::: MATERIALS PROVIDED
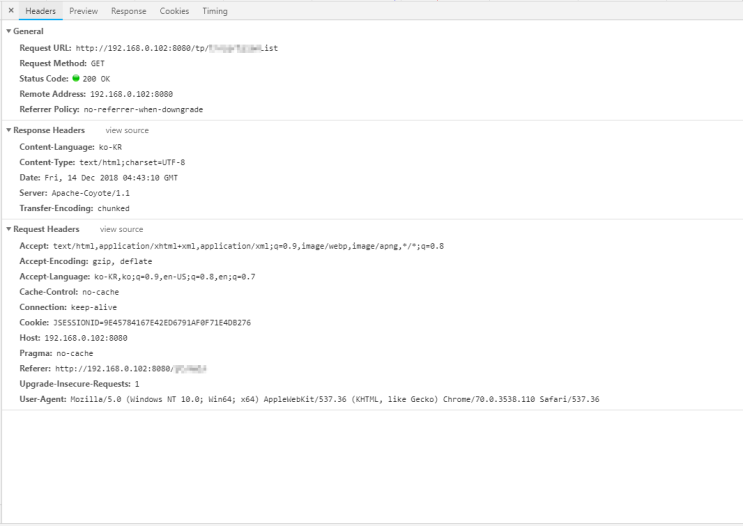Collapse the General section
Screen dimensions: 743x526
8,31
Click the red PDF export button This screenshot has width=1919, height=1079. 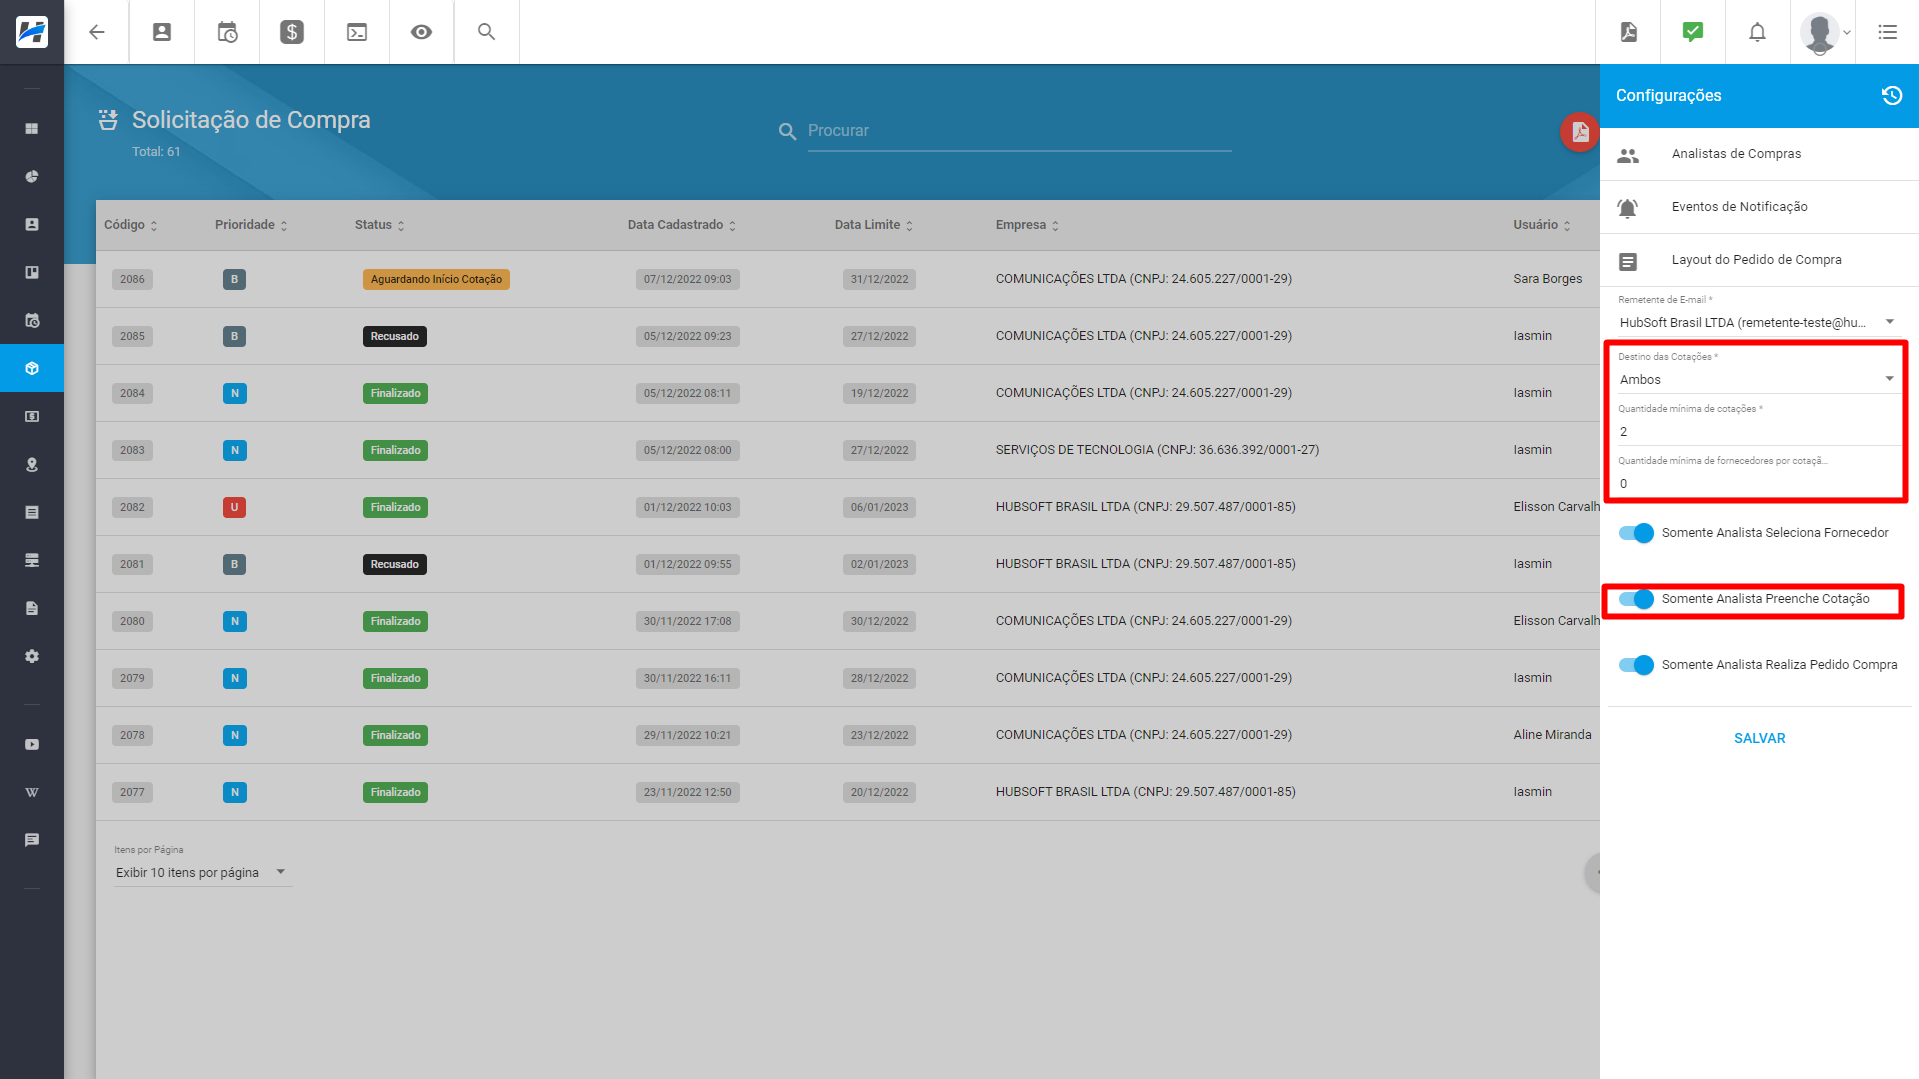click(1579, 132)
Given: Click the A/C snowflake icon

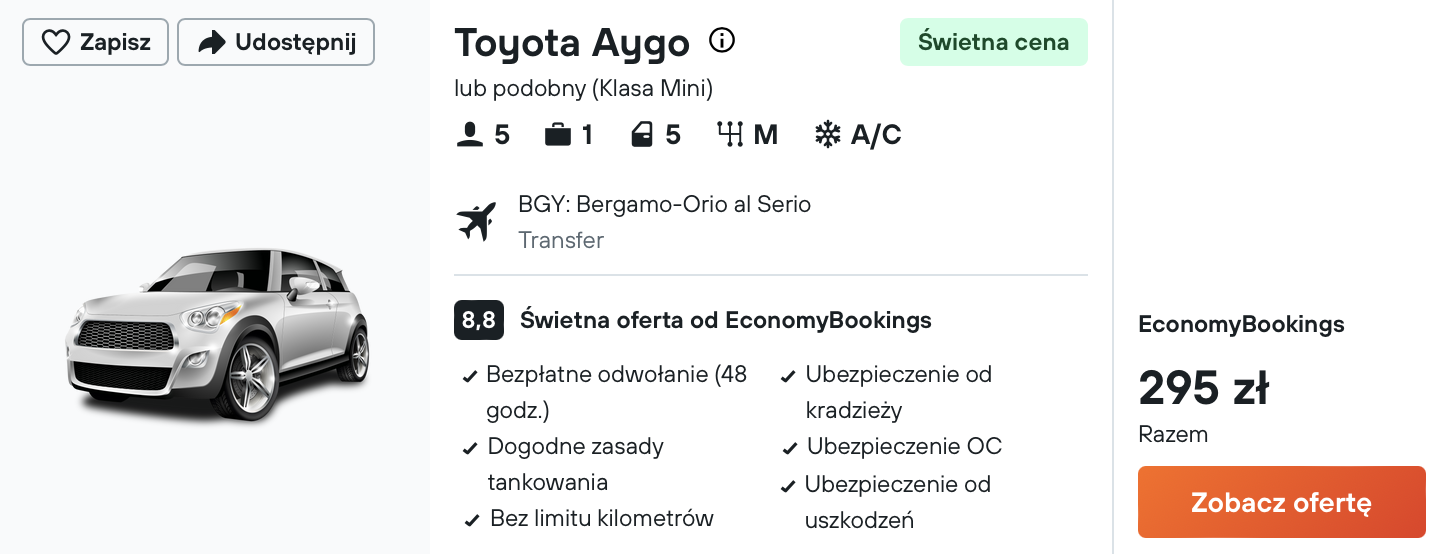Looking at the screenshot, I should [x=827, y=135].
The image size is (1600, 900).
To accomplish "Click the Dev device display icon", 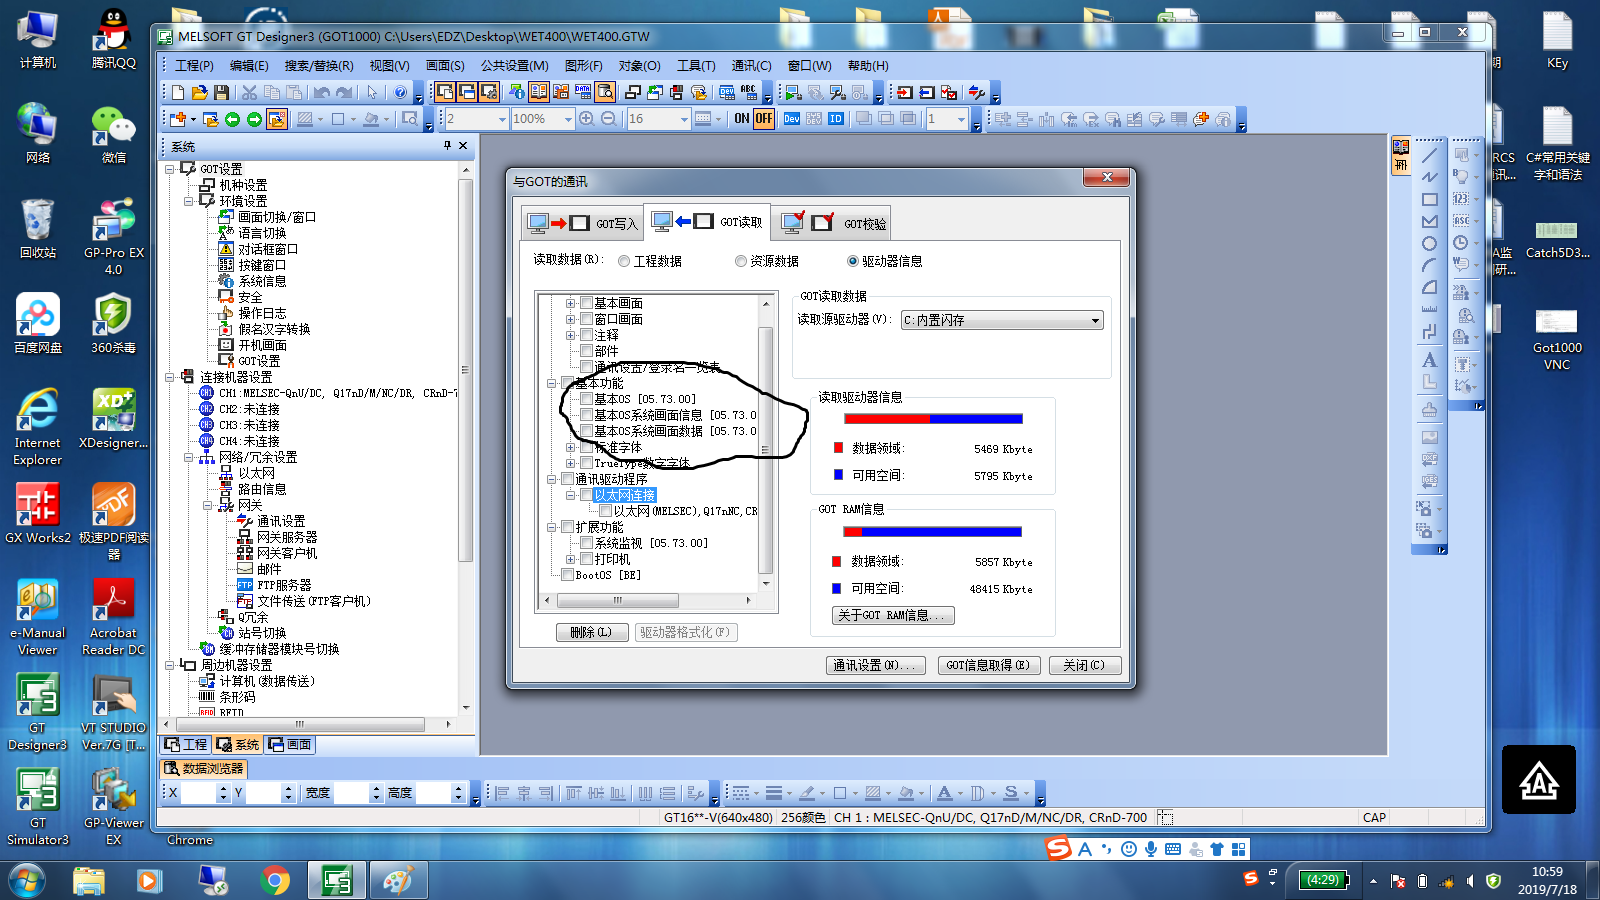I will (x=791, y=119).
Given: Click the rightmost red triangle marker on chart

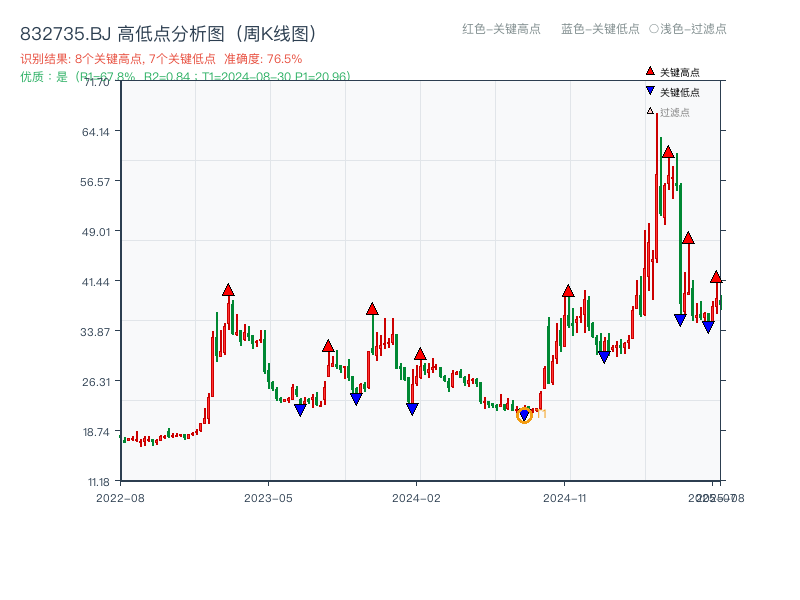Looking at the screenshot, I should [716, 278].
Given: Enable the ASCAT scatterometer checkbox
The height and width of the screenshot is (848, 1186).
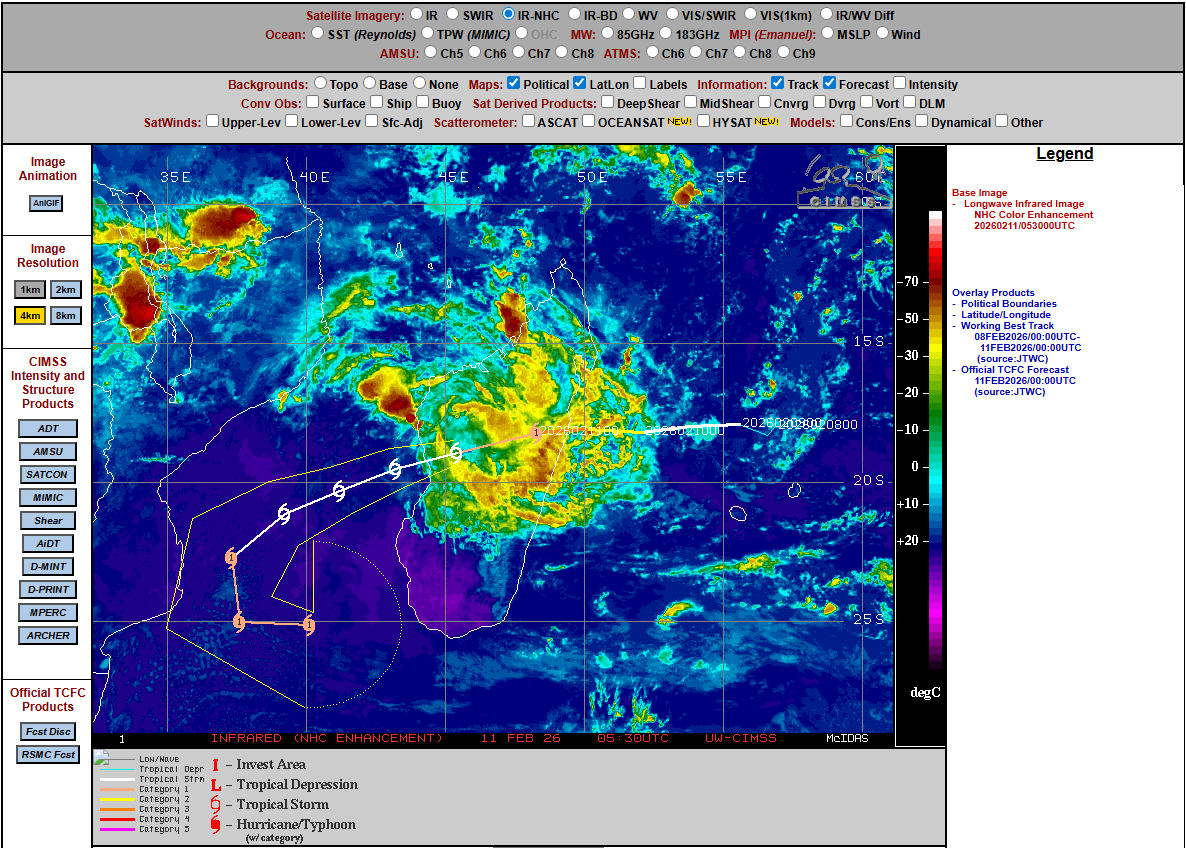Looking at the screenshot, I should (x=527, y=122).
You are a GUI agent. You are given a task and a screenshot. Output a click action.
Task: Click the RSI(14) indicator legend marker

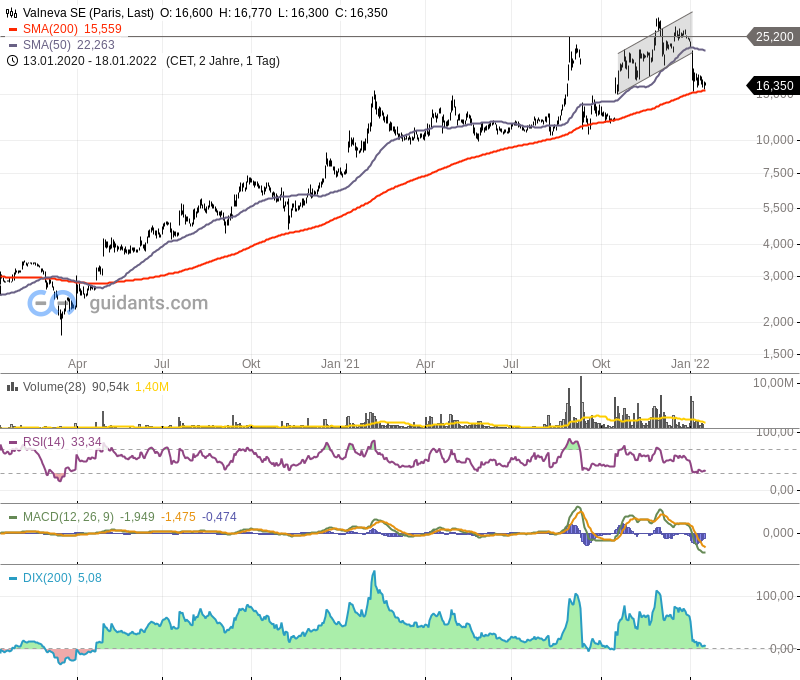tap(13, 442)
::::::
- **ACTIVITY**
Only the lines from the one with "Given: Click the rightmost" through the end of the data, both ends included, should be written out exactly, and no pictures should appear.

- **PROBLEM SOLUTION**
Given: Click the rightmost red triangle marker on chart

Looking at the screenshot, I should [716, 278].
Given: Enable the ASCAT scatterometer checkbox
The height and width of the screenshot is (848, 1186).
Looking at the screenshot, I should (x=527, y=122).
You are a GUI agent. You are given a task and a screenshot. Output a click action.
Task: Click the RSI(14) indicator legend marker

tap(13, 442)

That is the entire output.